THE TASK:
Copy every entry below verbatim, except for images.

INFORMATION SUPPLIED:
- - -

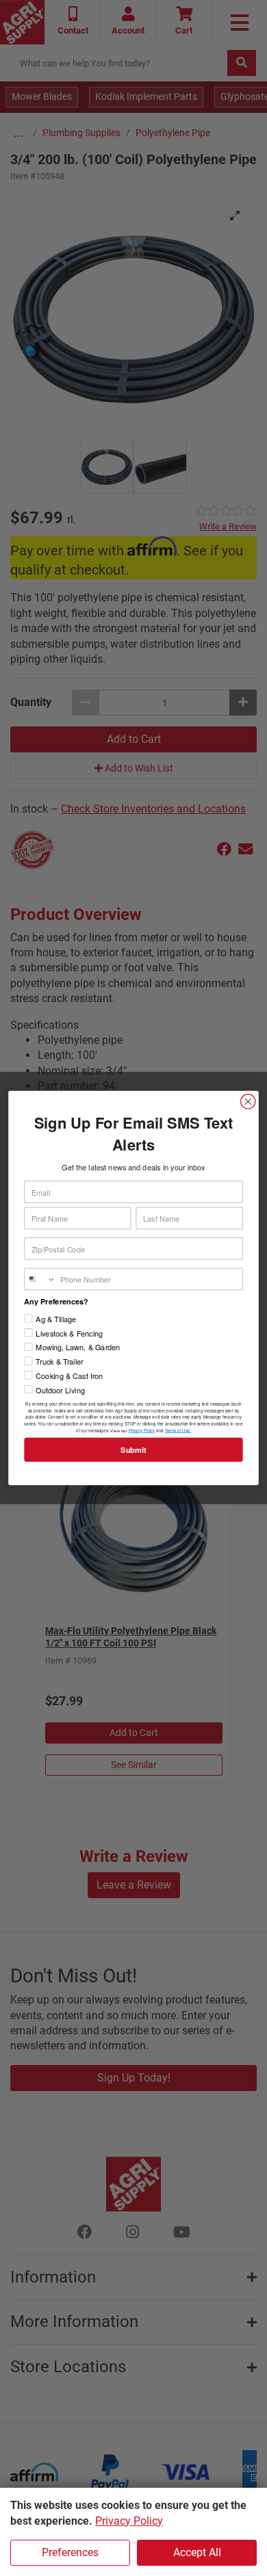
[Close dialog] (248, 1101)
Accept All (197, 2552)
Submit (133, 1450)
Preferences (70, 2552)
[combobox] (40, 1278)
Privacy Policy (129, 2520)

- - -

OUTPUT FOR THIS TASK:
[Close dialog] (248, 1101)
Accept All (197, 2552)
Submit (133, 1450)
Preferences (70, 2552)
[combobox] (40, 1278)
Privacy Policy (129, 2520)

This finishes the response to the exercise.